= Task inputs =
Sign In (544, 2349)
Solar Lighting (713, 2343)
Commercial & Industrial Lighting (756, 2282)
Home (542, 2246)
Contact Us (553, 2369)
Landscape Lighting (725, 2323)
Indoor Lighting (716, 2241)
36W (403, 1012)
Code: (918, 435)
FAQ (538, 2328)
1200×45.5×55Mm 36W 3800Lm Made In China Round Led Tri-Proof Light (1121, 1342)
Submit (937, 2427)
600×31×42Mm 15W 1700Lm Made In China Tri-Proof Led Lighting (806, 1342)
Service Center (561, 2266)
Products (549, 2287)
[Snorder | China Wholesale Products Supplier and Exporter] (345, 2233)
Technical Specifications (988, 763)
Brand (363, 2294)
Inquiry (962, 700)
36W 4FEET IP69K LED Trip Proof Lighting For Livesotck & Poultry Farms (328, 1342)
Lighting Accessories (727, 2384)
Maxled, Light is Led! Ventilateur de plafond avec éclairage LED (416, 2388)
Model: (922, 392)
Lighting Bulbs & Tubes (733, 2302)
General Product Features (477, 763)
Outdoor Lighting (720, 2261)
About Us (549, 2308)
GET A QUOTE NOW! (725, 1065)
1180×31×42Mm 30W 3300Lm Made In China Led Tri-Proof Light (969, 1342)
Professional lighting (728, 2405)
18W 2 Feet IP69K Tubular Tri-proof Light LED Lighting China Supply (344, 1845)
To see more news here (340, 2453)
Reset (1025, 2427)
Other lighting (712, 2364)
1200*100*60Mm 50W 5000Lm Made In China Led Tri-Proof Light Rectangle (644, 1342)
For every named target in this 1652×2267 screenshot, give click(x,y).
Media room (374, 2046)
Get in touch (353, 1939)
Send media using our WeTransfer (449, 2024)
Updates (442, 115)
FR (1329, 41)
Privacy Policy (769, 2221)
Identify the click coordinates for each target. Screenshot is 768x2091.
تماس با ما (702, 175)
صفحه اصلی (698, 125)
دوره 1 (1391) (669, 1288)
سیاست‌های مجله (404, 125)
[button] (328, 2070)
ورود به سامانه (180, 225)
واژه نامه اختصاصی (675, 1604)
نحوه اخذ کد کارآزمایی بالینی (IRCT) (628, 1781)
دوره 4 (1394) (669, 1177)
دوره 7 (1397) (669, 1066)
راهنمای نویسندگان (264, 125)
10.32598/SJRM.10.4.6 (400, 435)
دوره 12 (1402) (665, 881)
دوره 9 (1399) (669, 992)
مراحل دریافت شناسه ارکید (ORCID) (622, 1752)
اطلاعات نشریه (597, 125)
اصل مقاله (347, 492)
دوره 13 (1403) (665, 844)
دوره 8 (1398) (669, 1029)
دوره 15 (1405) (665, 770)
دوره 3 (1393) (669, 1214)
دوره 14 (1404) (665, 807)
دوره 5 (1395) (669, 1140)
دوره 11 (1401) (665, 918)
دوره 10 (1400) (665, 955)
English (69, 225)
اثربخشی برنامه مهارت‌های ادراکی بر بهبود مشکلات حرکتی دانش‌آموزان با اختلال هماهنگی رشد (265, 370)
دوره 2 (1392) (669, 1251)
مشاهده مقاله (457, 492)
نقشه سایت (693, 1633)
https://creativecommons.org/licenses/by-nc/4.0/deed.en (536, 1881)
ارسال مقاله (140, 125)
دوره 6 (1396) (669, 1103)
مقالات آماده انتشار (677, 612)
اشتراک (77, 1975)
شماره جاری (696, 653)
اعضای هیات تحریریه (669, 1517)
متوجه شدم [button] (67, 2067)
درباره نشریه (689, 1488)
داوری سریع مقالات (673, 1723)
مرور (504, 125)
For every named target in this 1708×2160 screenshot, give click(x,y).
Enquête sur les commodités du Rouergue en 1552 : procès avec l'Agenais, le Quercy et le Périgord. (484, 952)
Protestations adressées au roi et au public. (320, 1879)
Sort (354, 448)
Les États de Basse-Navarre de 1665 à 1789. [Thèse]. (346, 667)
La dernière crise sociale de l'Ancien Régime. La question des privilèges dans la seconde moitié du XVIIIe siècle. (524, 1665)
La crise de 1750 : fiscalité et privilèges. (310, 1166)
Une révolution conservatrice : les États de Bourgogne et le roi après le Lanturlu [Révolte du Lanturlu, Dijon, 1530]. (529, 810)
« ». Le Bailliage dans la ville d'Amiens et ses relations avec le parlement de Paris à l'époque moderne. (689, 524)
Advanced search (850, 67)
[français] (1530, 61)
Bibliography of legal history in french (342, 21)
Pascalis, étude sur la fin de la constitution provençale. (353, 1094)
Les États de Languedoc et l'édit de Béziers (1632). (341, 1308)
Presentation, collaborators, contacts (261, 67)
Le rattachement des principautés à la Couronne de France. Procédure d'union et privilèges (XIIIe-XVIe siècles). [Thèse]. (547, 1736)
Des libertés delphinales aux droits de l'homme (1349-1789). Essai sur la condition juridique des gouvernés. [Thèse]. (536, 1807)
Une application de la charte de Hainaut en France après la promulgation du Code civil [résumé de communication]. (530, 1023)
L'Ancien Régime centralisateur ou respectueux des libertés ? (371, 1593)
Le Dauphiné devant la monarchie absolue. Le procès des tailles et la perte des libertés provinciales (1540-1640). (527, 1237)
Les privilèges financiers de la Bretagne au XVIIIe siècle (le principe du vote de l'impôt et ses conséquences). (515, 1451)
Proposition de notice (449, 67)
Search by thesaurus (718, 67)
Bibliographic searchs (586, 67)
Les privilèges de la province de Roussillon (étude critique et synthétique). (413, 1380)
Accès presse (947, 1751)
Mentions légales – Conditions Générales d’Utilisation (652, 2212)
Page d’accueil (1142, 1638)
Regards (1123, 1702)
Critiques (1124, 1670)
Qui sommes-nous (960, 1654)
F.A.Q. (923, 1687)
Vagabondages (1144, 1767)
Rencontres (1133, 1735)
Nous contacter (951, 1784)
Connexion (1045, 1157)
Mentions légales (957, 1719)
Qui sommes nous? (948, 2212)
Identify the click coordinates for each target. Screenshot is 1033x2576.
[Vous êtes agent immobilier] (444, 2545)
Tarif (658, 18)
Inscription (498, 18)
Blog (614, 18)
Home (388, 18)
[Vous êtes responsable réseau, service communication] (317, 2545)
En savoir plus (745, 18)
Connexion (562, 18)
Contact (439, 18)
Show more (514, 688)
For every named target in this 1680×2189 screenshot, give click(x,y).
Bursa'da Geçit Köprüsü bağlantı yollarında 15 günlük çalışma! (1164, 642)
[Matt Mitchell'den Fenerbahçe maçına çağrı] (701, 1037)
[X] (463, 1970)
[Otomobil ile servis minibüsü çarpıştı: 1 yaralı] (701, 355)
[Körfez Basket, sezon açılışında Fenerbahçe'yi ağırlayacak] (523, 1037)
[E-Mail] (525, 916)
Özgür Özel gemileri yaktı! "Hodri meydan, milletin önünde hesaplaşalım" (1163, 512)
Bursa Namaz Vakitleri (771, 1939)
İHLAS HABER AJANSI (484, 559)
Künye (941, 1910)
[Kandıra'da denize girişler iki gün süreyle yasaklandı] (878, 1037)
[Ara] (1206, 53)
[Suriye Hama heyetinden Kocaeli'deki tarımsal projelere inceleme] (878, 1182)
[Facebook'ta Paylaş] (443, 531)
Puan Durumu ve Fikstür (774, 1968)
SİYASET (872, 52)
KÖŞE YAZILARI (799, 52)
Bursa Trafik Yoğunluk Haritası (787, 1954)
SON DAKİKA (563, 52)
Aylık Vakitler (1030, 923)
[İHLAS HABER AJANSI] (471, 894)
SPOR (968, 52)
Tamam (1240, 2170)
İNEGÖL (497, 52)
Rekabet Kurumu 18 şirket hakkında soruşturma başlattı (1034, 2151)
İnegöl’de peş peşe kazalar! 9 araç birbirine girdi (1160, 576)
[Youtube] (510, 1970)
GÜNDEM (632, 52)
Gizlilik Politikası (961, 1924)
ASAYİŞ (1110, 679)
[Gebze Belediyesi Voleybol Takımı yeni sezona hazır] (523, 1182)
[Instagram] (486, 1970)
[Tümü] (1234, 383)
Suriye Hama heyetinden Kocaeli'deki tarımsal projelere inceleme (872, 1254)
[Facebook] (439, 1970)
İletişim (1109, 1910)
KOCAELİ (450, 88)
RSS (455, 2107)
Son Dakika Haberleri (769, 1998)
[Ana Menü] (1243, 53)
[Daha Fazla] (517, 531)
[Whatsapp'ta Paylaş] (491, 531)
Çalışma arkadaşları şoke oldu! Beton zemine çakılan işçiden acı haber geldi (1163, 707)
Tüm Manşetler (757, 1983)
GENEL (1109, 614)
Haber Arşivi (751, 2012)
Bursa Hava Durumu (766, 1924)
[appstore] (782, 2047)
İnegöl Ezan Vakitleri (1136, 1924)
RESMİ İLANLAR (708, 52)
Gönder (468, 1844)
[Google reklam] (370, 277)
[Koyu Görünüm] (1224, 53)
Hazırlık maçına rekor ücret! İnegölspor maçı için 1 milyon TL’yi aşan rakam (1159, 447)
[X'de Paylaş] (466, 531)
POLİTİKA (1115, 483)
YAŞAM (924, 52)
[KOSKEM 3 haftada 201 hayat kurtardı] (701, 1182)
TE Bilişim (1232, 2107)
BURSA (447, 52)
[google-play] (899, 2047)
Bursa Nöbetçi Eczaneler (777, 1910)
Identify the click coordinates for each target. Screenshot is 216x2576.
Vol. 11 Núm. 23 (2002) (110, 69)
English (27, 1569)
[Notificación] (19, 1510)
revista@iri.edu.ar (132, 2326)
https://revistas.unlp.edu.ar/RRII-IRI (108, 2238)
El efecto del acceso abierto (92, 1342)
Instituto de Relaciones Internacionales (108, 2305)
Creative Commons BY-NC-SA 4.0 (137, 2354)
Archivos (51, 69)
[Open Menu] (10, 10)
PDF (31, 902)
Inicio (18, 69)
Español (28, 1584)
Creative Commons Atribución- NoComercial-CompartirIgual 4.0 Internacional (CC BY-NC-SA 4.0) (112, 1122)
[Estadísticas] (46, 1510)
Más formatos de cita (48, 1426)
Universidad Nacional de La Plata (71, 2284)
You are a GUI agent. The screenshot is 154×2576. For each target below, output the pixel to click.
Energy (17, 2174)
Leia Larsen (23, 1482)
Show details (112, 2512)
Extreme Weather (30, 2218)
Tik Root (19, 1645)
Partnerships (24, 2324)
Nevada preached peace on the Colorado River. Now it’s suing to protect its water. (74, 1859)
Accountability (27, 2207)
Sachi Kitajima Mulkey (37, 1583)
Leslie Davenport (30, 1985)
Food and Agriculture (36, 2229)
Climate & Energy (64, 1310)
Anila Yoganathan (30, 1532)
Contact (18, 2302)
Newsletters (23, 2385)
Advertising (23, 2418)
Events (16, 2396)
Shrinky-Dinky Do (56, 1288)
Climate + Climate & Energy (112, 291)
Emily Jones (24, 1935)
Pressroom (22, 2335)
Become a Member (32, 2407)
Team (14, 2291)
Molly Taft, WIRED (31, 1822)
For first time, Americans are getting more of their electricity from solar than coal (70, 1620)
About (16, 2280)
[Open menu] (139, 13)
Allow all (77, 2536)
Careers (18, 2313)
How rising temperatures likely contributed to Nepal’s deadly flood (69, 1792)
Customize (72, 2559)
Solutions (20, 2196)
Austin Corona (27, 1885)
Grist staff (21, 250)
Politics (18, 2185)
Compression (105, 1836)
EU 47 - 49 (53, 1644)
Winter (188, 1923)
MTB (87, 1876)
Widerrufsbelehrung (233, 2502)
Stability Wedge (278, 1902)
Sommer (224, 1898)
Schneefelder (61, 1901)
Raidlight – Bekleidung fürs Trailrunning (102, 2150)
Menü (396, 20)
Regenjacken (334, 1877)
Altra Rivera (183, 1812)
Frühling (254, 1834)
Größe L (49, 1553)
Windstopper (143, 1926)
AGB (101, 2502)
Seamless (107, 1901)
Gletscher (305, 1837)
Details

= About this exercise =
Print, from the entries above, the line with "مقالات آماده انتشار (677, 612)", the line with "Presentation, collaborators, contacts" and all lines between them, exactly and with nothing else.

= Answer for this exercise =
مقالات آماده انتشار (677, 612)
اشتراک (77, 1975)
شماره جاری (696, 653)
اعضای هیات تحریریه (669, 1517)
متوجه شدم [button] (67, 2067)
درباره نشریه (689, 1488)
داوری سریع مقالات (673, 1723)
مرور (504, 125)
For every named target in this 1708×2160 screenshot, give click(x,y).
Enquête sur les commodités du Rouergue en 1552 : procès avec l'Agenais, le Quercy et le Périgord. (484, 952)
Protestations adressées au roi et au public. (320, 1879)
Sort (354, 448)
Les États de Basse-Navarre de 1665 à 1789. [Thèse]. (346, 667)
La dernière crise sociale de l'Ancien Régime. La question des privilèges dans la seconde moitié du XVIIIe siècle. (524, 1665)
La crise de 1750 : fiscalité et privilèges. (310, 1166)
Une révolution conservatrice : les États de Bourgogne et le roi après le Lanturlu [Révolte du Lanturlu, Dijon, 1530]. (529, 810)
« ». Le Bailliage dans la ville d'Amiens et ses relations avec le parlement de Paris à l'époque moderne. (689, 524)
Advanced search (850, 67)
[français] (1530, 61)
Bibliography of legal history in french (342, 21)
Pascalis, étude sur la fin de la constitution provençale. (353, 1094)
Les États de Languedoc et l'édit de Béziers (1632). (341, 1308)
Presentation, collaborators, contacts (261, 67)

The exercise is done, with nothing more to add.